Now, about the title of this blog: I blogged a few weeks ago that my college roommate, Abbey, came to visit for the weekend.  Abbey witnessed firsthand what many of you have only seen on the blog: Emma tossing toy after toy after toy off the tray on her stander.  Emma doesn't get too upset that her toys are all on the ground, but you can only leave a 1-year-old immobilized for so long without providing her with toys...that she will promptly throw on the floor....and she doesn't get upset that her toys are all on the ground, but you can only leave a 1-year-old immobilized for so long without providing her with toys........you see where this is going.

The other day I came home to a package on the front steps from Amazon.  I thought to myself, oh, that must be something I just ordered.  (I have an addiction to Amazon.  Best prices, free shipping on most baby- and non-baby items with Amazon Mom.  I didn't even realize that I HADN'T ordered something.)  When I opened it, I found a new toy with a note from Aunt Abbey that challenged Emma to throw THIS toy off the stander.  God love her, Aunt Abbey bought Emma a Melissa and Doug toy with (drumroll, please) SUCTION CUPS.  Emma doesn't even attempt to pitch it overboard.




I love Abbey Elaine Diehm Zachar!

Wednesday, July 6, 2011

Happy New Year!

July 1 is quite possibly one of the most significant days of the year for some people.  First of all, it's my mother-in-law's birthday (Happy birthday again, MJ!).  Second, it was the first birthday that my grandmother spent in heaven - she would have been 101 here on earth.  And finally, it's the first day of a new fiscal year for almost all government entities.  I know this sounds horrendously boring, but both my personal and professional life have been revolving around July 1, 2011.  Work actually gets....not easier.....let's just say less complicated for me after July 1.  I won't bore you with the details.  From a personal standpoint, Emma's allowable therapy hours under Medicaid start over, which means.....VITALSTIM THERAPY IS BACK!
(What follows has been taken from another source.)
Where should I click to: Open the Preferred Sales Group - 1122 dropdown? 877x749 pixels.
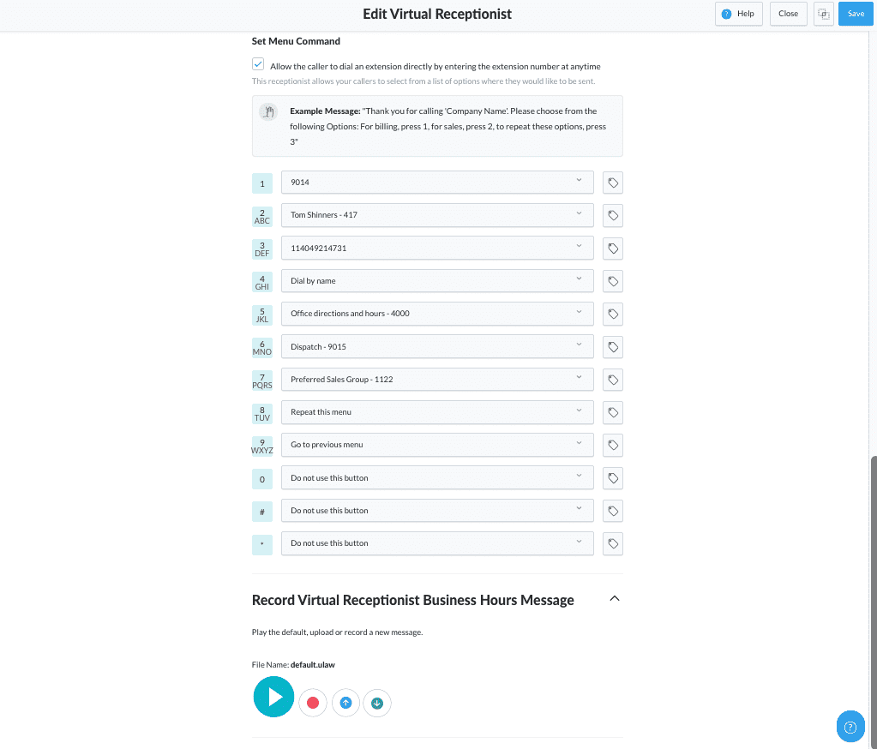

Beginning tomorrow, Thursday, at 3:00, Emma will start her VitalStim speech therapy to try to retrain her throat muscles to swallow correctly.  7 weeks (one week break for the beach) from now, she'll have another swallow study to see if it helped.  In addition to the speech therapy, we're going to try doubling the amount of OT and PT that Emma gets during the week.  She currently receives 45 minutes of simultaneous OT and PT, but now we're going to do 45 minutes each of back-to-back independent OT and PT twice a week.  She will get to have therapy with her new boyfriend, Chris, her all-time favorite therapist, once a week.  Last Friday, Chris stopped by briefly to say hi to Emma at therapy.  She pushed away from the therapist who was holding her and made an army-crawl bee line to Chris.  Let's just hope he can get some good work out of her!

Emma held out until 10:00 Monday night at our church's Fourth of July celebration because there was no way she was going to sleep with all those people everywhere.  Of course, the moment her head hit the car seat, she was out.  Literally, out like a light in the parking lot.  The last couple of days she has been a little booger for my mom, fighting sleep and just being nosy.  Oh, and she wore herself out swimming in Mama Jane and Granddaddy's pool on Sunday.  I anticipate that either tomorrow or Friday she will collapse and pull a Rip Van Winkle on us.